Equal Rites
Terry Pratchett
283 pages
published in 1987
With the third novel in the series, Equal Rites, it became clear that the Discworld was more than just the sum of its characters. Gone were Rincewind, Twoflower and the Luggage, as an entire new setting and cast turned up. This wasn’t something that had been done much — or ever — in fantasy before, not often done after either. It must’ve seemed a bit of a gamble at the time, but this freedom to change protagonists and settings is what made the Discworld series, what has been keeping it from going stale for so long. If you don’t like one particular subseries, there are several others that you can read. Of course it also helps that Pratchett has been such a good writer for so long…
Equal Rites is the first Witches story, though the Granny Weatherwax that shows up here isn’t quite the one we get to know better in the later novels, differing somewhat even from how she’s portrayed in Wyrd Sisters three books onwards. The plot of the story is all about how if you’re a wizard on the verge of dying and looking for an eight son of an eight son to hand your staff over to, it helps to not be too hasty and check that eight son of an eight son isn’t actually a daughter…

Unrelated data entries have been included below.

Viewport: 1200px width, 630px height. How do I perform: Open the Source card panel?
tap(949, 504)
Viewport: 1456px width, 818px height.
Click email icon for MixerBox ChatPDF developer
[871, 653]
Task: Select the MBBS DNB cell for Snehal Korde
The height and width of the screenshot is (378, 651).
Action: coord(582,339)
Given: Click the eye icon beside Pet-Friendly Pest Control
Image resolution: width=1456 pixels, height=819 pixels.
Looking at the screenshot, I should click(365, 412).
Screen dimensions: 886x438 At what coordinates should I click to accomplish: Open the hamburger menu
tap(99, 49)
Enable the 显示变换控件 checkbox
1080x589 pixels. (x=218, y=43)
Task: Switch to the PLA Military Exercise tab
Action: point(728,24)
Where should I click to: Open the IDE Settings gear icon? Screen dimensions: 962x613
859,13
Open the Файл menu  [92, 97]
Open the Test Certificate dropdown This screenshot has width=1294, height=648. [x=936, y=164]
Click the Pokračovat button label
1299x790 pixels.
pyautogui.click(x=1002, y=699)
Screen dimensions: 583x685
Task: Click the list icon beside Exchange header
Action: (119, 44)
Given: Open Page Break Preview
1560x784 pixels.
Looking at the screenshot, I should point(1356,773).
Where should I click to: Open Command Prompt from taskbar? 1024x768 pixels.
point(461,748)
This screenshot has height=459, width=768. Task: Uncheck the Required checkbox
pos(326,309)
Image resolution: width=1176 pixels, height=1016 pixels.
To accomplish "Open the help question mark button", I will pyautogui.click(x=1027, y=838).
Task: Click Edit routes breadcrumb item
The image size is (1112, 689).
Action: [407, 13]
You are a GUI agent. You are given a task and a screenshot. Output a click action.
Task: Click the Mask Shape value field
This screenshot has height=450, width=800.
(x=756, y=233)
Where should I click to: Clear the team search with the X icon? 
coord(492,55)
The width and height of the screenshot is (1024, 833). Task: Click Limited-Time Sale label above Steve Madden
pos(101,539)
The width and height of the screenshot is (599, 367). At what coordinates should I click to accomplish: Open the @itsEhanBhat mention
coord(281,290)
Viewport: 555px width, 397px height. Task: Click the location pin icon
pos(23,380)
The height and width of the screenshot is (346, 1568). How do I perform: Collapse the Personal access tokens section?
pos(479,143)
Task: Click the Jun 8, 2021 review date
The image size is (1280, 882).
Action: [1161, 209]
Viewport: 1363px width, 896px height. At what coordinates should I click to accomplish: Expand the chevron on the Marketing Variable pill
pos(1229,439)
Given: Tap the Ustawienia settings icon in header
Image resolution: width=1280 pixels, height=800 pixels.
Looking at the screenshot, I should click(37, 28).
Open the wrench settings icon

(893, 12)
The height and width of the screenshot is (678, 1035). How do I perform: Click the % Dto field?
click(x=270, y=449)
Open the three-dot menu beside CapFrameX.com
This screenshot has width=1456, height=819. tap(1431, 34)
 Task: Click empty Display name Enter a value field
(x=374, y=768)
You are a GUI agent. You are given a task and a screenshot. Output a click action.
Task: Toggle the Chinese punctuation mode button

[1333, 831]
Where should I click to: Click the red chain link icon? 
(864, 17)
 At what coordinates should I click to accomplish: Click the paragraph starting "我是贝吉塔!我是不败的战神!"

Which it turns out to be and Eskarina “Esk” Smith duly turns out to have wizardly powers. Unfortunately, girls can’t be wizards and besides, in Bad Ass there’s nobody to teach her wizardry anyway. Instead, once her talents become too much to be ignored, she’s apprenticed to Granny Weatherwax to become a witch. Witchcraft is very different from wizardry though, much more headology and herb knowledge, less turning people into frogs or spewing flames from a staff.
It turns out to not be enough for Esk, she needs to learn proper magic and runs away to Ankh Morpork, followed by Granny Weatherwax. On the way she meets an apprentice wizard named Simon, one of the greatest magical talents the Unseen University has seen in eons. He’s very good in theoretical magic, where he can explain things so well that he can make his audiences become ignorant on a much more fundamental level than ordinary people. Simon, while brilliant and a decent bloke all around is unfortunately somewhat of a beacon for the things from the Dungeon Dimensions, always looking for a way into the Discworld, which is the dimensional equivalent to close to the shops and near the buses. Of course it’s up to Esk to save him, but she has her own problems as well, starting with the struggle to be actually taken seriously by the wizards of the Unseen University.
Equal Rites is beside the first witches book, also the first Discworld novel in which we get a closer look at non-Rincewind wizards, who don’t come out looking all that well. Chauvenistic, overtly proud, constantly scheming amongst each other to advance their careers (usually by making sure the wizard standing in their way is no longer doing so for reason of death), they’re still a while away from their later portrayals. Wizardry is also somewhat more dangerous than it would be later, with the wizardy death toll not insignificant here and in the next two books…
Though Pratchett is firmly on Esk’s side regarding her ambitions, he’s still fundamentally conservative here: the status quo of female witches and male wizards is quickly reinstated, Esk and Simon get their happy ending and exit stage left and nothing more is heard of female wizards for the rest of the series. There is somewhat of an separate but equal vibe to this whole wizards and witches setup, certainly in these early stages.
On the whole Equal Rites is a giant step forward in Pratchett’s evolution as a writer; it feels much more like a proper Discworld novel than the first two books did.